#### Study text:
= = = =

Final Module (6 & 7)

Question 1

2-tailed test hypothesis test

Answer 1

H0: 𝑋 = 𝜇
Ha: 𝑋 ≠ 𝜇

Question 2

1-tailed test hypothesis test

Answer 2

H0: 𝑋 = 𝜇
Ha: 𝑋 > 𝜇 OR Ha: 𝑋 < 𝜇

Question 3

Z-score

Answer 3

measures how many standard deviations away from the mean your measurement is

𝑧 = 𝑋 − 𝜇 / 𝜎

Question 4

Significance level (𝛼)

Answer 4

percentage of the data you want to be above or below you measurement in order for it to be significantly different from the mean

(most often: 𝛼 = 5%)

Question 5

Confidence level equation

Answer 5

1 - 𝛼

Question 6

p-value

Answer 6

the area of the tail beyond your measurement

• the probability of obtaining the value as extreme or more extreme as the given value, provided that H0 is true

Question 7

How to Calculate the p-value?

Answer 7

1) Z-table or T-table
2) Excel using 1- normal or 1- standard normal dist

Question 8

𝑝 ≤ 𝛼

Answer 8

reject H0, your value is significantly different from the mean

Question 9

𝑝 > 𝛼

Answer 9

fail to reject H0

Question 10

Sample mean is a random variable with

Answer 10

standard deviation, this is called standard error

Question 11

Assumptions of Z-test
(What if not all of these assumptions are met?)

= = = =

#### Activity:
Please continue the hypothesis testing flashcards from where they stop. The lines after this point come from a different source.

(Screenshot grounding data)
= = = =

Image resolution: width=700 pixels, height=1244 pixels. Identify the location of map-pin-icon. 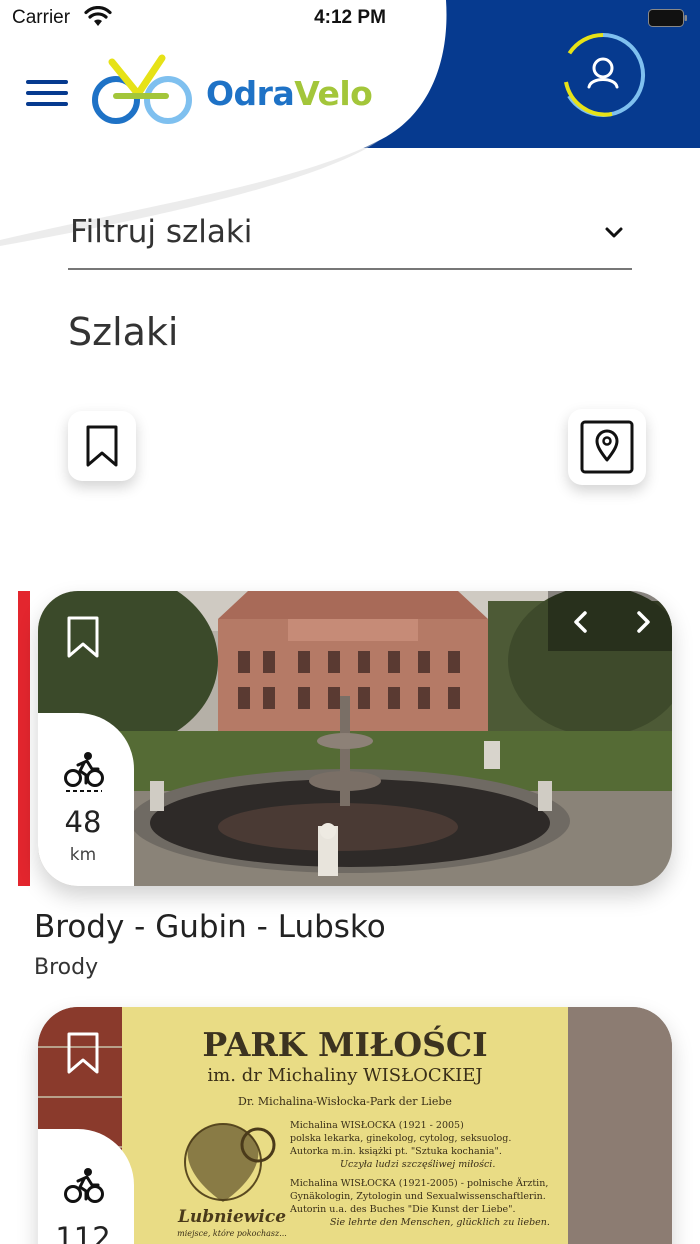
(607, 447).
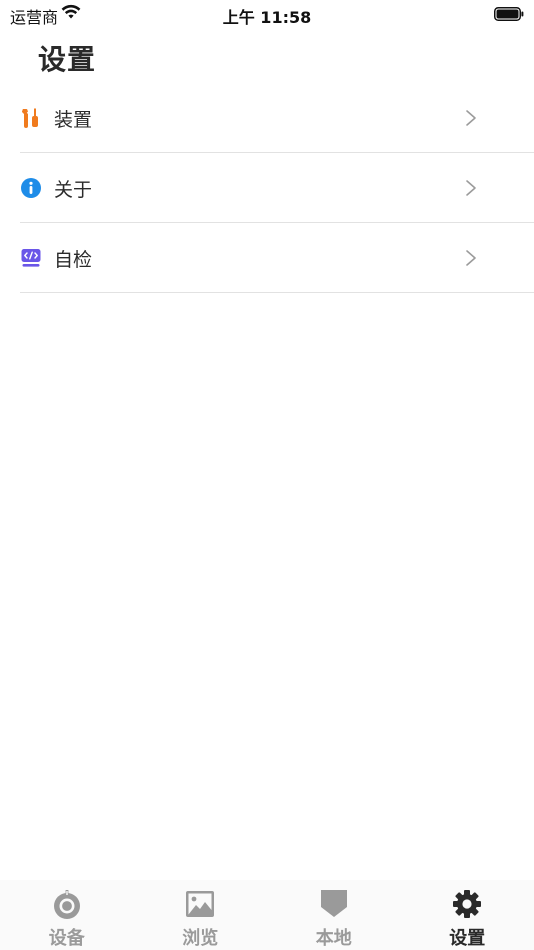  I want to click on divider, so click(277, 292).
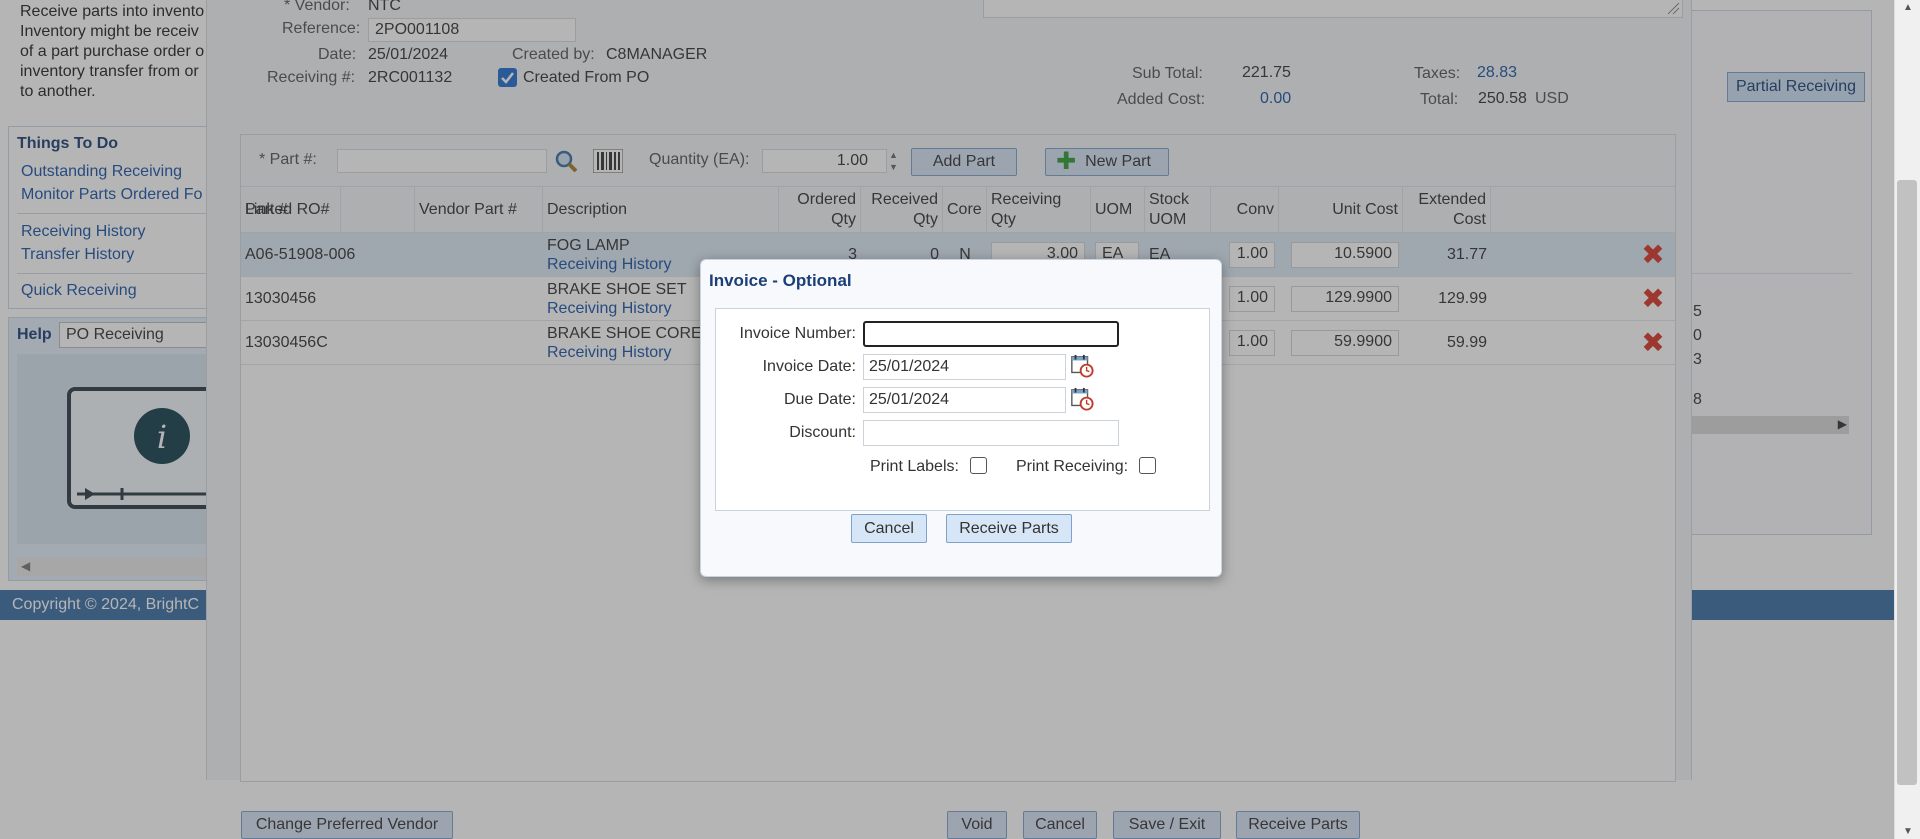 The image size is (1920, 839). What do you see at coordinates (820, 400) in the screenshot?
I see `due-date-label: Due Date:` at bounding box center [820, 400].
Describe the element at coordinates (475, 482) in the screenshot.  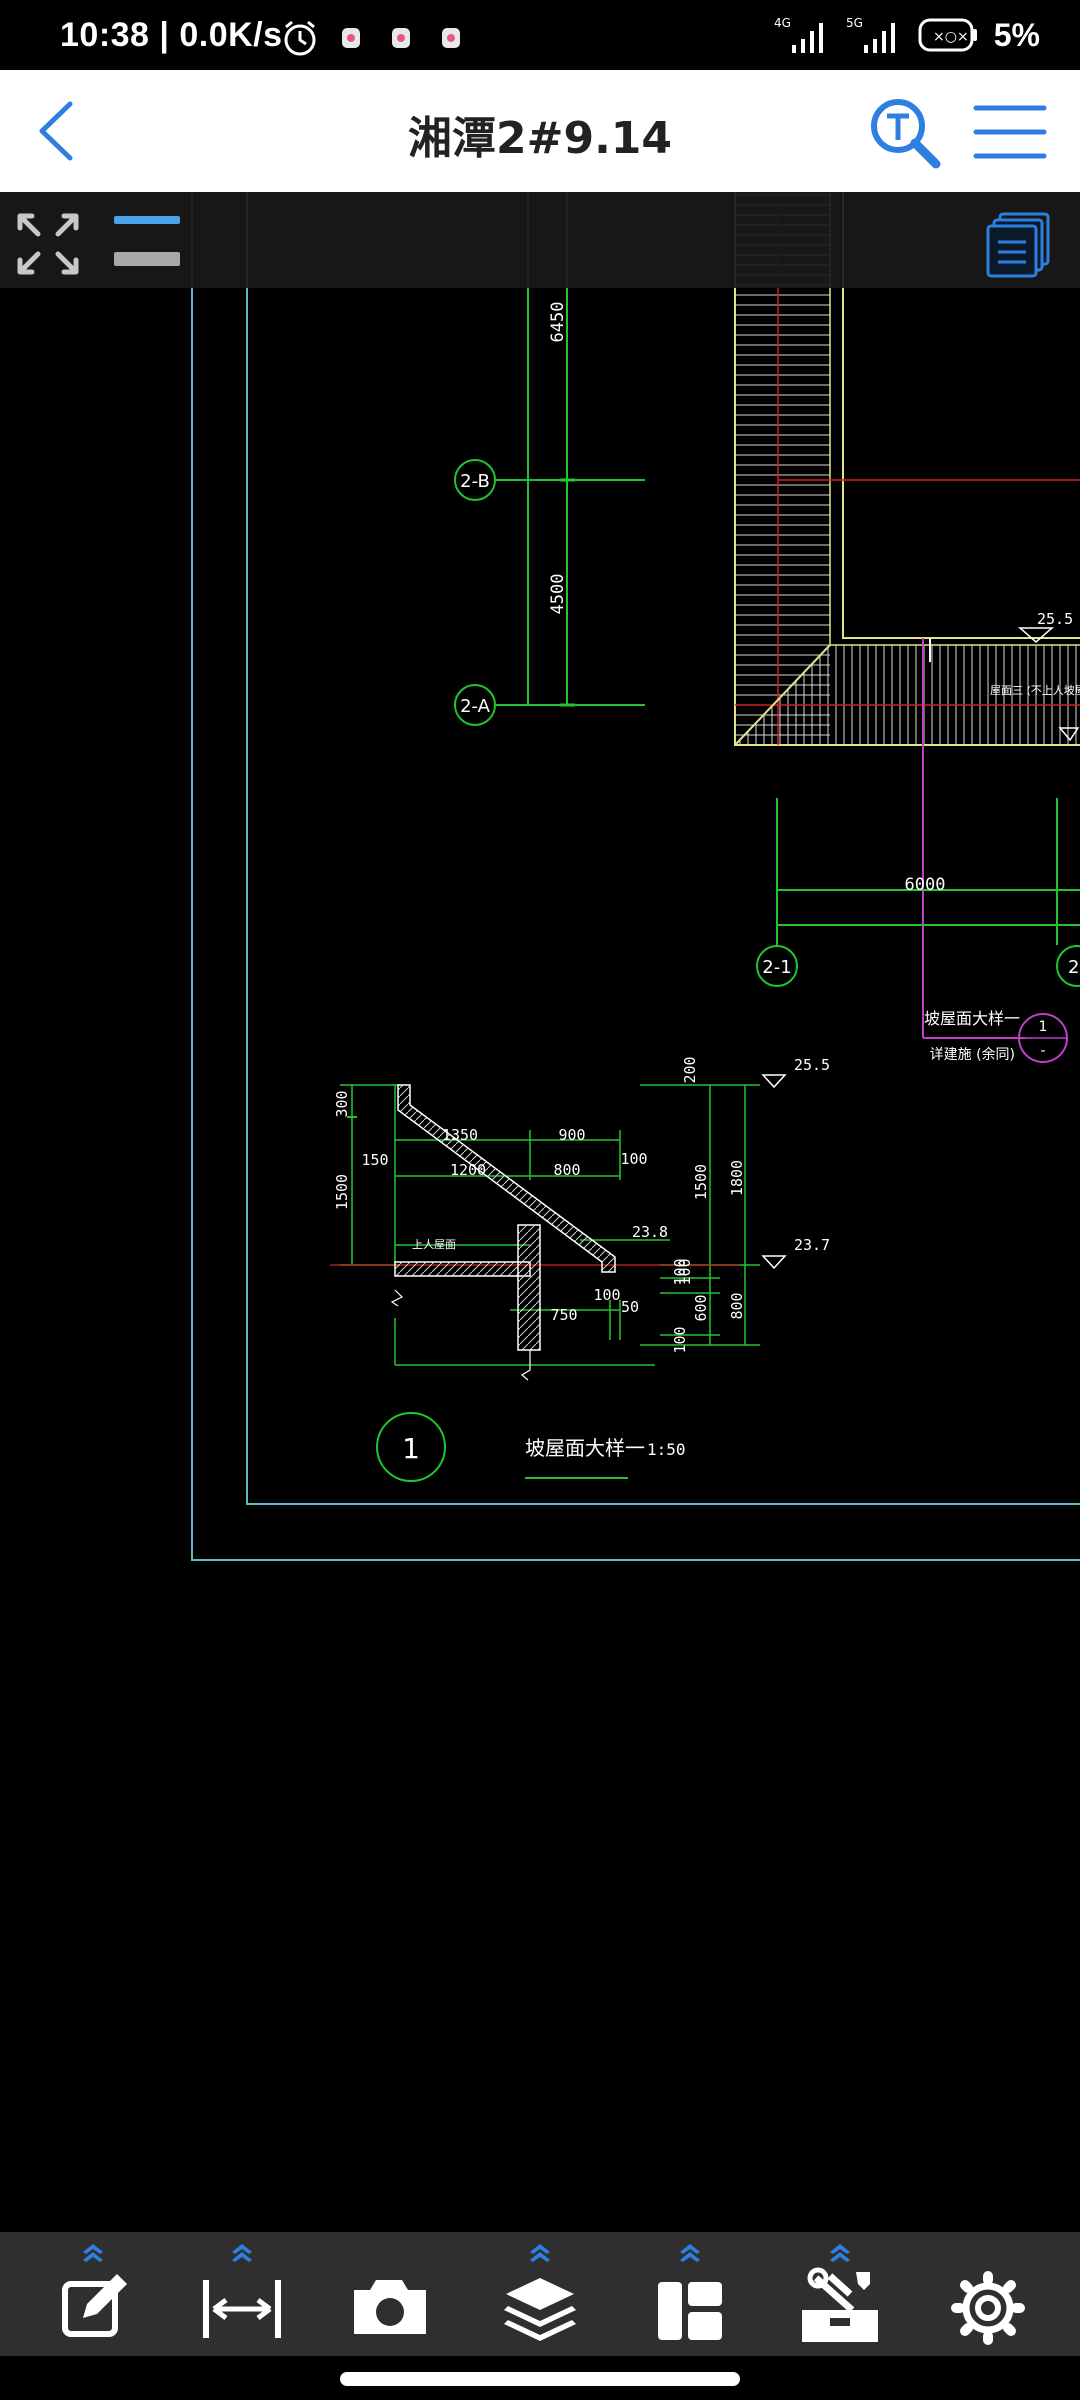
I see `grid-label-2b: 2-B` at that location.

= = = =

#### Exercise result:
Answer 11

• Sample data follow a normal distribution
• All observations are independent
• Sample size is more than 30
• Population standard deviation is known

If these are not met then use a t-test

Question 12

Types of two samples

Answer 12

• well-separated distributions
• overlapping distributions
• different variances

Question 13

The confidence interval of two samples

Answer 13

𝑋 ± 𝑡-critical * 𝑠 /√𝑛

Question 14

Hypothesis Tests for Variances

Answer 14

• Hypothesis test for single variance – use 𝜒2 distribution
• Hypothesis test for equality of two variances – use F-distribution

Question 15

𝝌𝟐 (chi-squared) distribution

Answer 15

distribution of the sum of 𝑘 independent standard normal random variables

Question 16

F-distribution

Answer 16

distribution of a ratio of two random variables which are distributed according to 𝜒2-distributions with parameters 𝑘1 and 𝑘2.

Question 17

The denominator for the t-statistic depends on whether

Answer 17

the variances of the samples can be assumed to be the same so we need a separate test for variances
- There is a equation for equal and unequal t-statistic

Question 18

F-test

Answer 18

can be used to test if two variances are equal or if one variance if greater than the other

(left tail if you divide smaller by larger variance, right tail if you divide larger by smaller variance)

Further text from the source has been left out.